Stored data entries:
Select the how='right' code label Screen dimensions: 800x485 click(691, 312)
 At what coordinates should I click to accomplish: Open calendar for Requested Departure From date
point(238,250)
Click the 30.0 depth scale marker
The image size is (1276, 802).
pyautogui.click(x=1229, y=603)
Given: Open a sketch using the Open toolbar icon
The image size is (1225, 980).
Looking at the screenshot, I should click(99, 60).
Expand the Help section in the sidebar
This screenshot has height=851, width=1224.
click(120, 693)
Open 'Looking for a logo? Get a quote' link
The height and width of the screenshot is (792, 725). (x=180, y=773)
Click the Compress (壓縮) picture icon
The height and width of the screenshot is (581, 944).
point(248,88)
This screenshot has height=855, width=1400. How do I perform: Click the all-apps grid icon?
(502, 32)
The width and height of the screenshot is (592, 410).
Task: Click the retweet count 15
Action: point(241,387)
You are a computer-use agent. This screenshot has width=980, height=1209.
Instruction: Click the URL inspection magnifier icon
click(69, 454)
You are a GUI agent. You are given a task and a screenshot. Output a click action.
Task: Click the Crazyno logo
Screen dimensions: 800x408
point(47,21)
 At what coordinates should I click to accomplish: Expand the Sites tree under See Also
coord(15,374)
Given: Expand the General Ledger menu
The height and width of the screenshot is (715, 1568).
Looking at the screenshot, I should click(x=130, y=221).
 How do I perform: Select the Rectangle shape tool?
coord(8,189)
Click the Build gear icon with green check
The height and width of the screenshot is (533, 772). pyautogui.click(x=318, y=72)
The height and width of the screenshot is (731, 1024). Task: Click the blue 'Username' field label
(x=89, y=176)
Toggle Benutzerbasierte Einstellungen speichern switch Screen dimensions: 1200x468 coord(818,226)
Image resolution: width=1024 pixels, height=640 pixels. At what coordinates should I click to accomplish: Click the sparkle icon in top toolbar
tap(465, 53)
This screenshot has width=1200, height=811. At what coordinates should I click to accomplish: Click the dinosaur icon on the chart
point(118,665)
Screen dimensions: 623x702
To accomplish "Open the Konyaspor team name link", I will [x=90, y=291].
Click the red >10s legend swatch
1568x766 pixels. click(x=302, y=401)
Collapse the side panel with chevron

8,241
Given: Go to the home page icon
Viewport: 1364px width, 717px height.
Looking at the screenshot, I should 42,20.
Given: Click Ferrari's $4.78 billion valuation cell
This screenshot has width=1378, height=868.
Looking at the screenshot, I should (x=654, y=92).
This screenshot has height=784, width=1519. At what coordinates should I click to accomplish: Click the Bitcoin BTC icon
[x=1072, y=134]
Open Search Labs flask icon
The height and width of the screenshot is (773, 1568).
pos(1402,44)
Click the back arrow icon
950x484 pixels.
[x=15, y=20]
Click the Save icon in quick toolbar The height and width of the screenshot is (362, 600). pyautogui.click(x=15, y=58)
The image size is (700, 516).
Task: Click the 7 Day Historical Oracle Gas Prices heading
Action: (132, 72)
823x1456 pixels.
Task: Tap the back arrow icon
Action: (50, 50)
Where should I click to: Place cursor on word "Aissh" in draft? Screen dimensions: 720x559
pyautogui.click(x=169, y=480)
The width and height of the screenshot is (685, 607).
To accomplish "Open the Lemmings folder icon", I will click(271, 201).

Task to carry out: Nothing but the lines from the one that contains "The width and height of the screenshot is (685, 607)." through the end of the data above should appear, each reproduced exactly.

Solution to this task:
The width and height of the screenshot is (685, 607).
To accomplish "Open the Lemmings folder icon", I will click(271, 201).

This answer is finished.